Rocks on Mars preserve a record of the planet’s ancient past, but a surprising discovery made by NASA’s Curiosity rover shows some patches of Martian rock have had their histories completely erased.
The primary purpose of NASA’s Curiosity mission is to evaluate the prior potential for habitability on Mars, while the newly arrived Perseverance mission aims to find actual remnants or signs of prior life. To that end, Curiosity has been investigating sedimentary rocks in Gale crater, which are filled with clay minerals. Clay is an important marker of habitability, as it suggests the past presence of liquid water — a key ingredient for life.
Using its Chemistry and Mineralogy instrument, also known as CheMin, the six-wheeled rover has been analysing drill samples of sedimentary layers along the lower reaches of Mount Sharp. In 2019, a fortuitous pathway from Vera Rubin ridge to Glen Torridon made it possible for Curiosity to examine a mudstone layer that formed in a Martian lake some 3.5 billion years ago.
The rover took samples from two areas located less than 1,310 feet (400 meters) apart. Research published today in Science describes unexpected differences in these two areas, as one patch featured only half of the expected amount of clay minerals. Instead, these ancient mudstones were packed with iron oxides, which, interestingly enough, is the stuff that gives Mars its iconic red hue.
The mudstone from both patches dates back to the same time and place, so they should contain similar amounts of clay minerals. This surprising observation required the researchers, led by Tom Bristow from NASA’s Ames Research Centre, to conjure an explanation for the missing clay. Indeed, ancient rocks are known for being repositories of history, but as the new research shows, natural geological processes can undo this record.
To explain what happened, the team posited a scenario in which water leaked down into the clay from a sulfate deposit located directly above. The supersalty brines seeped through grains of sand at the bottom of the former lake and, by doing so, forever changed the mineral-rich layers below.
“We used to think that once these layers of clay minerals formed at the bottom of the lake in Gale Crater, they stayed that way, preserving the moment in time they formed for billions of years,” Bristow explained in a NASA statement. “But later brines broke down these clay minerals in some places — essentially resetting the rock record.”
In an email, Bristow said the new research adds to the steadily emerging picture of ancient Martian habitability.
“It backs up previous evidence that showed fluids continued to move through Gale crater rocks long after they were deposited,” he explained. “It also shows that there were geochemical gradients — some parts of the rocks were affected more than others and fluid chemistry changed,” said Bristow, adding that biological organisms “can use geochemical gradients to capture energy.”
This process wasn’t uniform across the bottom of the former lake, as it happened after the lake lost its liquid water, according to the research. Groundwater in Gale crater continued to flow — and also transport and dissolve chemicals — beneath the surface. As a consequence, some pockets of subsurface mudstone were exposed to different conditions. Those pockets exposed to the salty water underwent a process called “diagenesis,” in which the changing mineralogy wiped out the geological — and possibly biological — record.

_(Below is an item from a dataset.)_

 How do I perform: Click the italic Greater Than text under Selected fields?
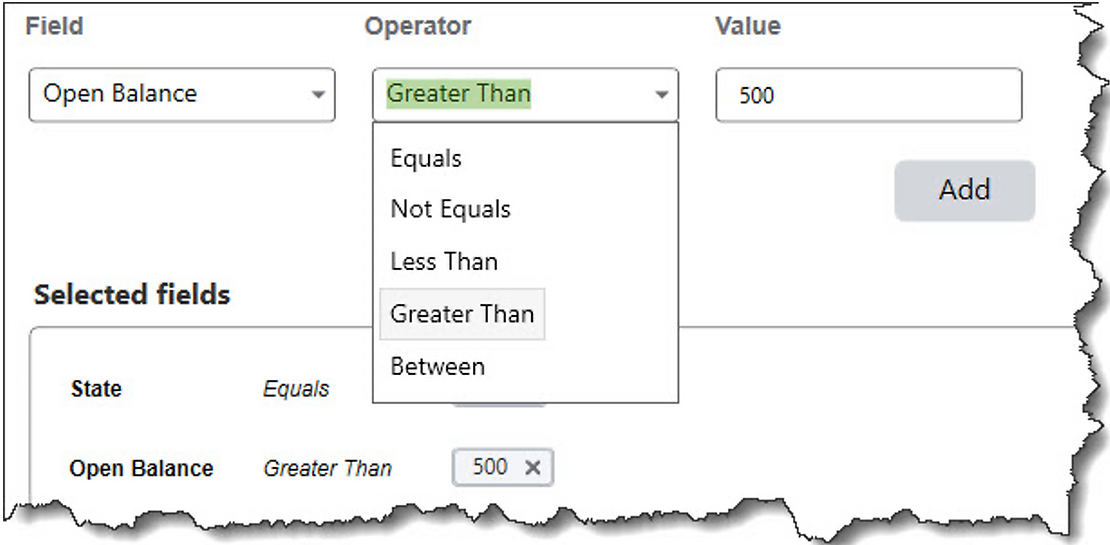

Interestingly, if not ironically, diagenesis could create environments friendly to microbes even as it erased potential evidence of life, according to John Grotzinger, a co-author of the study and a professor of geology at Caltech.
“These are excellent places to look for evidence of ancient life and gauge habitability,” Grotzinger said in the statement. “Even though diagenesis may erase the signs of life in the original lake, it creates the chemical gradients necessary to support subsurface life, so we are really excited to have discovered this.”
I like this paper for several reasons. First, it improves our understanding of the geological processes on the Red Planet and its unanticipated complexities. Second, it’s a reminder that Curiosity is still doing important work on Mars, even nine years after it first started rolling and as Perseverance begins to steal the limelight.
This study can now inform the Perseverance team as they evaluate targets for investigation and choose rock samples that could eventually be brought to Earth for closer analysis. Excitingly, the two rovers are now working as a team (even though they’re 3,701 km apart), and, in so doing, they can influence each other’s work.